## Passage:
----

I want to make a feature matching algorithm which works by comparing detected object embedding with embeddings inside a database then search for the lowest distance. an embedding consist of 16 float32 values.
Currently there are 500 thousand embeddings in a database which all need to be compared with an input embedding each time a particular object detected (ex : car)
My current method is to load all database data to an Array in python and do iteration for each embedding to calculate lowest eucledian distance. It take tremendously long time if using loop (up to 1 second). I need about 30ms
Here is my code :
from sqlitedict import SqliteDict
import numpy as np
dictCarDb = SqliteDict('./carDatabase.db', autocommit=True)
"""
dictCarDb Dictionary Format :
dictCarDb = {
"Car1" : [embedding1, embedding2, embedding3, ...],
"Car2" : [embedding1, embedding2, embedding3, ...],
"Car3" : [embedding1, embedding2, embedding3, ...],
.....................
}
CONVERTED_DATA List Format :
CONVERTED_DATA = [
["Car1", [embedding1, embedding2, embedding3, ...]],
["Car2", [embedding1, embedding2, embedding3, ...]],
["Car3", [embedding1, embedding2, embedding3, ...]],
.....................
]
embeddingInput List Format :
embeddingInput = [embedding1, embedding2, embedding3, ...]
"""
CONVERTED_DATA = []
for carName in dictCarDb:
embedding = dictCarDb[carName]
CONVERTED_DATA.append([carName, embedding])

----

## Given problem A:
In the embedding-matching post, list the variables whose formats its docstring lays out.
## Given problem B:
Translate this sentence from the embedding-matching post into Spanish: "My current method is to load all database data to an Array in python and do iteration for each embedding to calculate lowest eucledian distance."
## Given problem C:
Continue the embedding-matching post from the point where it stops.

## Extracted records:

----

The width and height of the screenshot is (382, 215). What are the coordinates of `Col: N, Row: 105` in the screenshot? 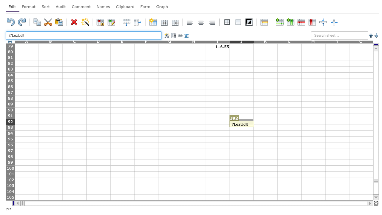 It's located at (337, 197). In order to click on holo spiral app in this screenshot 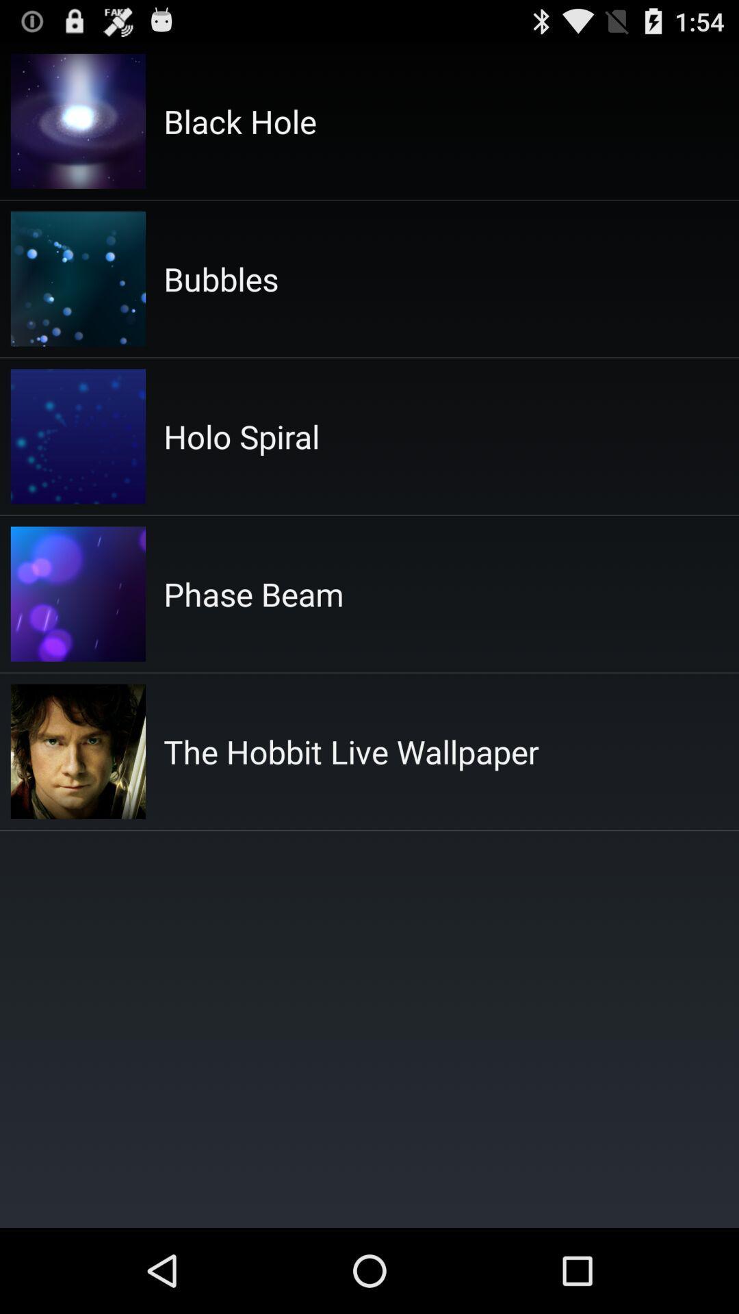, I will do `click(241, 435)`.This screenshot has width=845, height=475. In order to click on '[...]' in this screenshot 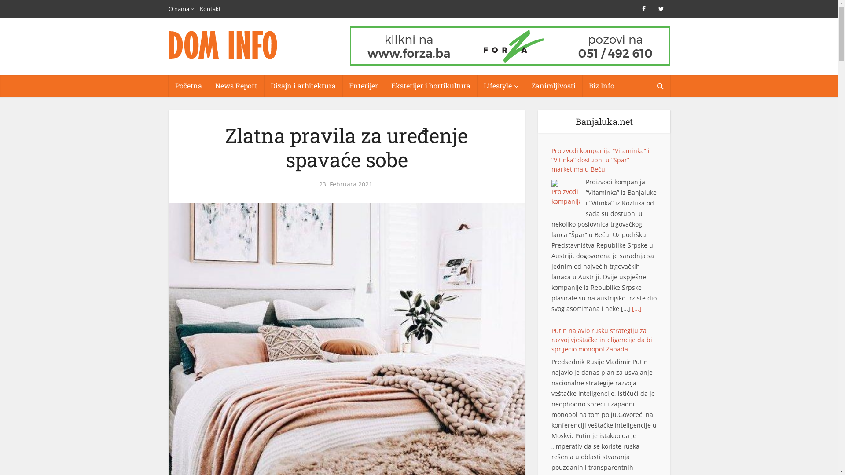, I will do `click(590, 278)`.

----

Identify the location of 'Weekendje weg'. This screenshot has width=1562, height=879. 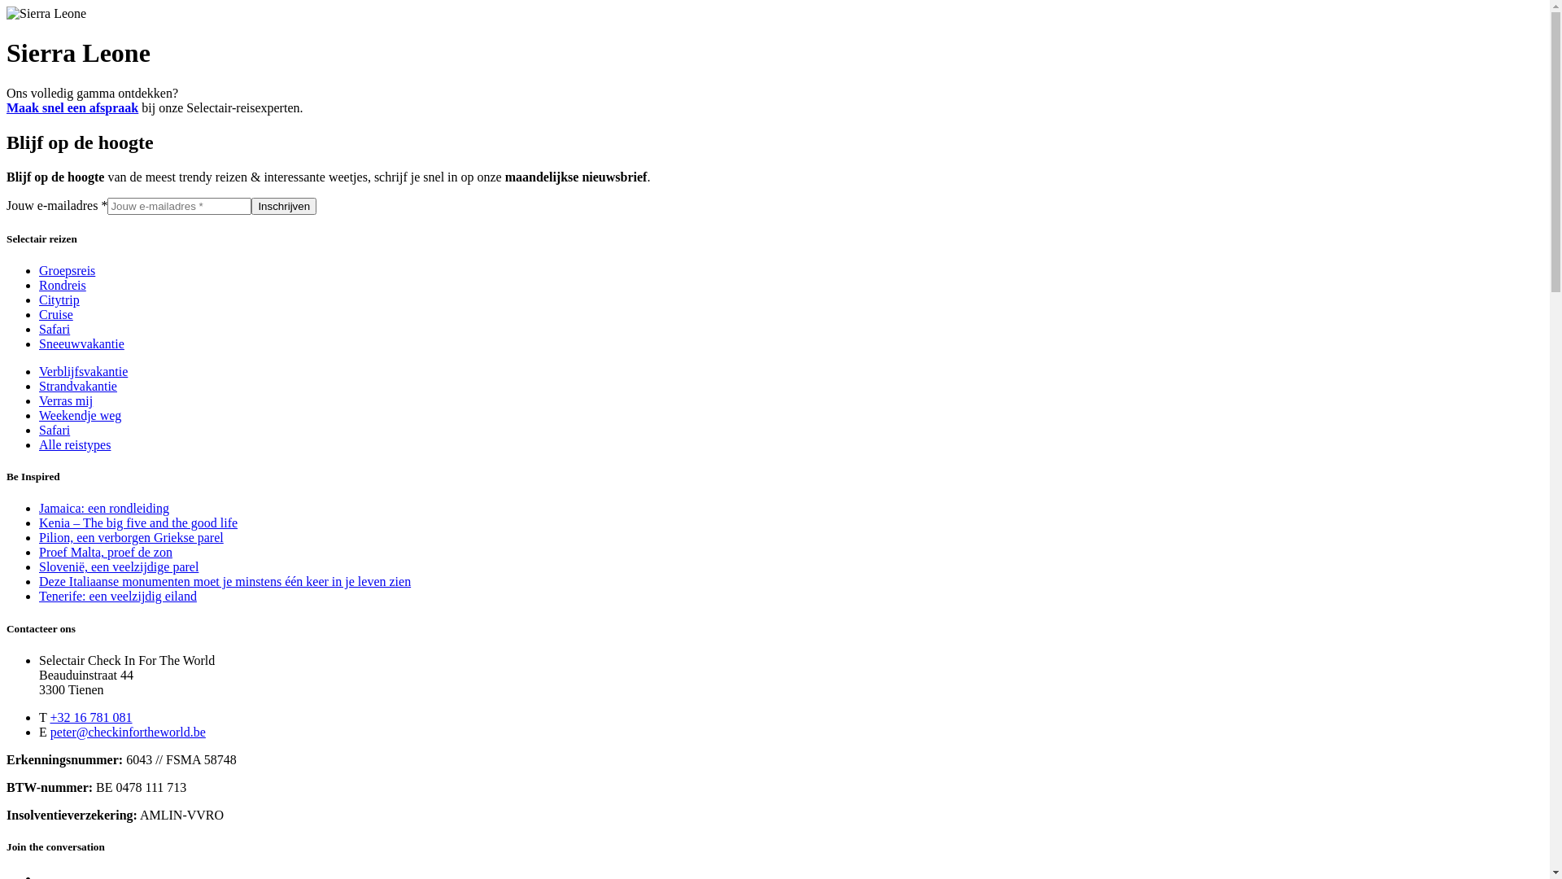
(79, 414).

----

## Exercise result A:
dictCarDb, CONVERTED_DATA, embeddingInput

## Exercise result B:
Mi método actual consiste en cargar todos los datos de la base de datos en un array en Python e iterar sobre cada embedding para calcular la distancia euclidiana más baja.

## Exercise result C:
def calculateDistance(embedding1, embedding2):
dist = np.linalg.norm(embedding1 - embedding2)
return dist
def searchCarFromArray(embeddingInput):
smallestVal = ["Uknown", 1000]
for carNameDb, carEmbeddingDb in CONVERTED_DATA:
euclidVal = calculateDistance(carEmbeddingDb, embeddingInput)
if euclidVal < smallestVal[1]:
smallestVal = [carNameDb, euclidVal]
if smallestVal[1] < 0.5:
return smallestVal[0]
return "Unknown"
=================== UPDATE (22/2/2022) ===================
I've tried suggestions from @DominiqueGarmier and @WillemHendriks below and find out that faiss (https://github.com/facebookresearch/faiss) is the solution.
below code can execute my goal in less than 30ms (it was 1 second if using python "for" loop) :
import faiss
.......
.......
def searchCarFromArray(embeddingInput):
dimensionEmb = 16
CONVERTED_DATA_NP = np.array(CONVERTED_DATA, dtype=object)
embeddingsdB = CONVERTED_DATA_NP[:, 1].tolist()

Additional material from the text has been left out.